Friday, June 4, 2021

USA Today: Right Down There, Now, with the National Enquirer

I saw it on a newsstand leaving the drug store. I had to look and think twice to assure myself that yes, this was the publication; yes, this is what it was saying; and yes, it chose to do so.

Media sources change. Time has gone from being a center-right publication to decidedly liberal. National Geographic has doubled down on conservation and climate change issues, and never mind about broad sweeps of countries or cities that leave you feeling that every place on the globe is marvelous, when it isn't. Sports Illustrated has morphed into something of a 'happy news' publication, avoiding tough topics when it can. Golf magazine has increased its actual size, bigger than any other magazine I get, and moved from far less of a gateway to effective instruction to a review of courses surrounded by resorts that are meant for the very affluent, and equipment that can only be afforded by them.

All this is about more than a change in management. It's also about finding, or maybe re-finding, a reliable following and tailoring approaches to ensure consistent readership. So I get that. But when I saw that USA Today, usually reliably accurate, solidly conservative but never too much so and occasionally wandering left, had run this headline, I just shook my head.

To wit: Hybrid Babies. Hybrid, as in half-something and half-something else. In this case, half-human and half-animal.

Yes. Half-animal. Little infants with horns sticking out of their heads, or at least photographs purporting to demonstrate that. Top of the front page, no subtlety. This weekend's edition. Sitting right there, right on the newsstand.

Full reveal: I did not buy a copy. I let my imagination do the rest. Of course, it ran wild.

There are three ways such a thing could happen, if it can happen at all:
  • A human mother to be impregnated by an animal; 
  • An animal mother impregnated by a human father; or
  • In vitro, as a result, one figures, of an experiment or something. Or maybe a mistake posing as an experiment.
I once read about the former in a decidedly porno novel while in college, half a century ago; the owner of it and I had quite the chuckle. I recall the paramour was a German shepherd, who apparently seemed to be enjoying it, as was the young lady. There was no follow-up as to gestation.

And I have heard about the second. In fact it's featured in Toni Morrison's book Beloved, which I also read many years later (No, I don't think I have a fixation on this. Neither should you.). Those recipients were sheep as a replacement for loneliness, paralleling the farm fable--or, maybe, not a fable after all. Not all novelists imagine everything in their novel's contents.

But USA Today? When it first hit the stands, it was criticized as being too homogeneous, too encompassing, too national and too general. Remember its full-page summary of events taking place in every individual state? They were less-than-one-paragraph snippets of items of interest, as measured by whomever perused that state's other newspapers and wanted us to absorb them. The snippets printed weren't that weird.

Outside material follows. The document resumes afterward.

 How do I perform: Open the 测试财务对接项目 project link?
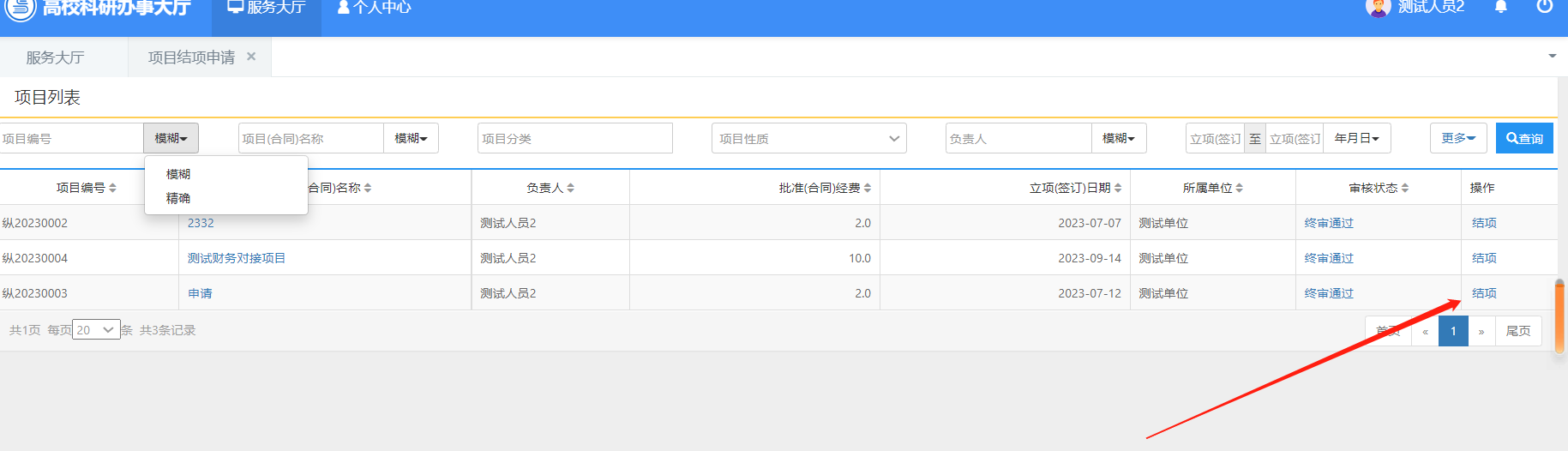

But at least it tried. It touched every base. It was decidedly mainstream, the kind of thing that hotels often put out on their front counters so that people would have something to tuck under their arms at airports, mildly informative but certainly not offensive. After all, if you're in Des Moines, flying to Seattle, native of neither, the news of Des Moines isn't likely to catch your eye.

In my flyover, traveling days, I used to read it. At least I knew a little about a little, and one never knew when some tidbit of information could be utilized in a speech that demonstrated to people in a particular state that while there's no way you could know all the issues going on within it, at least you were trying, too.

Maybe that page is still there. But I'm not sure what USA Today has turned into now. It sure isn't mainstream. It looks like it has replaced, or wants to replace, The National Enquirer as the tabloid you either really don't want to miss, or really do.

Or, maybe, it sees enough of a public willing to believe damn near anything (the curtain of which has been torn off by ex-'s ramblings) to understand that there is an enormous supply of crazies, so why not dive right in? I looked it up: as of 2019, the Enquirer had 2.1 million devotees each week.

Which means: Either USA Today is trying to cut into the Enquirer's support base, or it believes that there are millions more starving to absorb such bizarre information, or nonsense posing as information, about which of course we have just had four years of being forced into, causing head-shaking angst.

It returned in that moment, and I'm trying to get it out of my head. It'll take a while. Horns? Must be a cow, or maybe a goat. Or maybe just baloney; photos can be doctored. Can't think of anything else. Don't want to.

Be well. Be careful. With some luck, I'll see you down the road.